Write out the lines below word for word, leaving out the pictures.

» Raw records
────────
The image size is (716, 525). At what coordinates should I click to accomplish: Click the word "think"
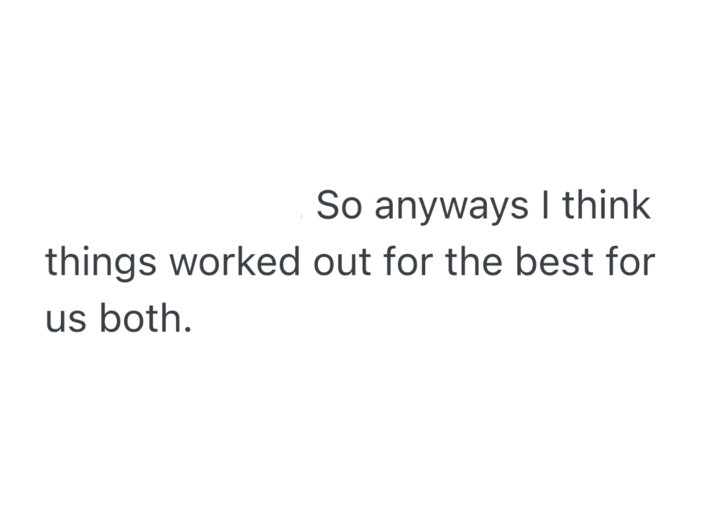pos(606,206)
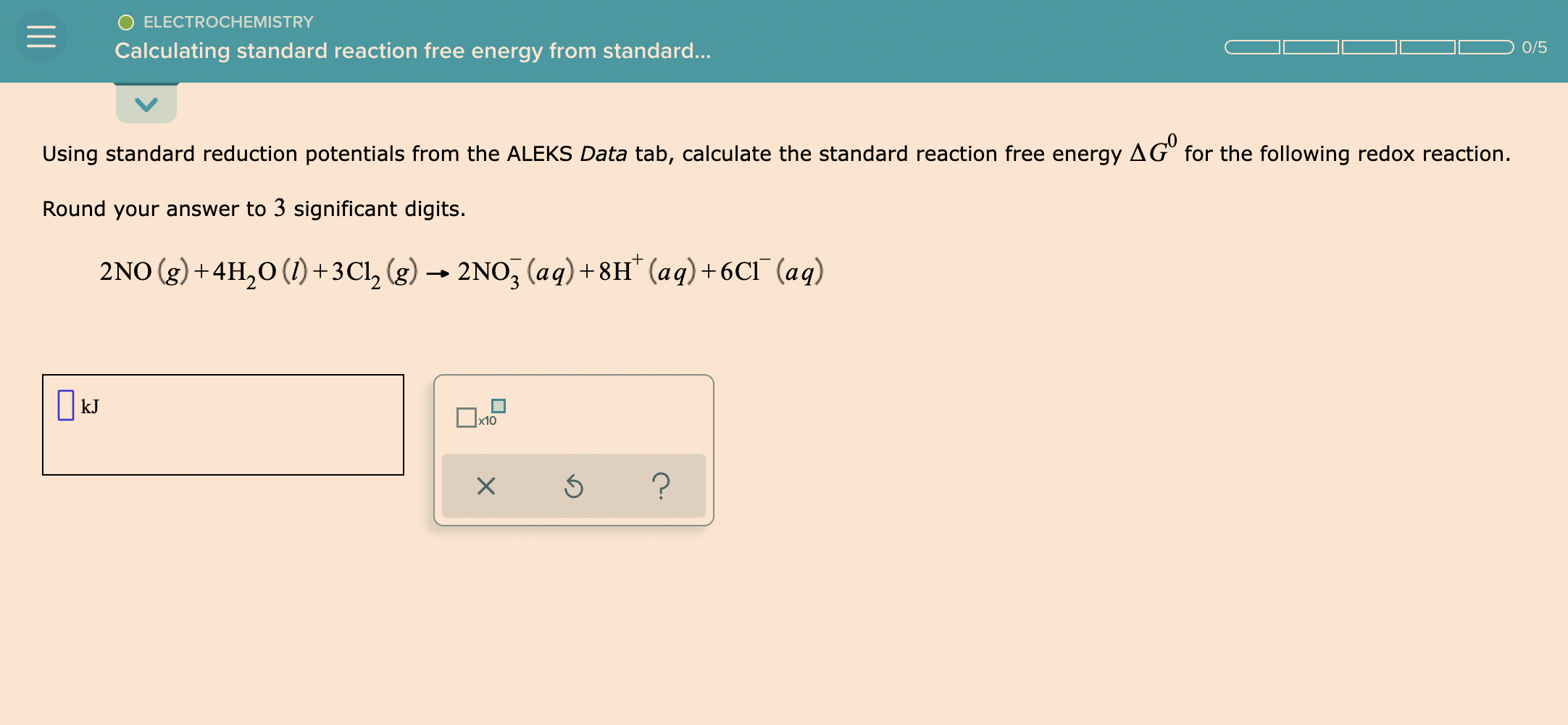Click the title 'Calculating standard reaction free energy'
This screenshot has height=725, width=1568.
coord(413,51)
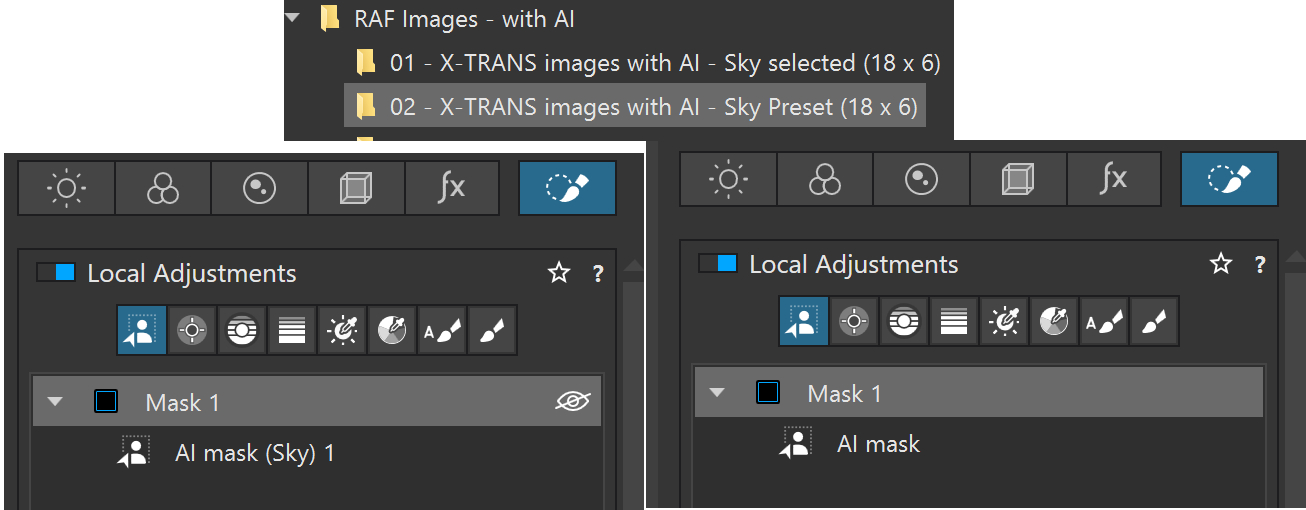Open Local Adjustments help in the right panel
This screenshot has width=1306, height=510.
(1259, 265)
────────
» Task result
The image size is (716, 525). At what coordinates should I click to accomplish: Click the word "think"
pos(606,206)
Click the title 'Calculating standard reaction free energy'
This screenshot has height=725, width=1568.
coord(413,51)
Open Local Adjustments help in the right panel
This screenshot has width=1306, height=510.
(1259, 265)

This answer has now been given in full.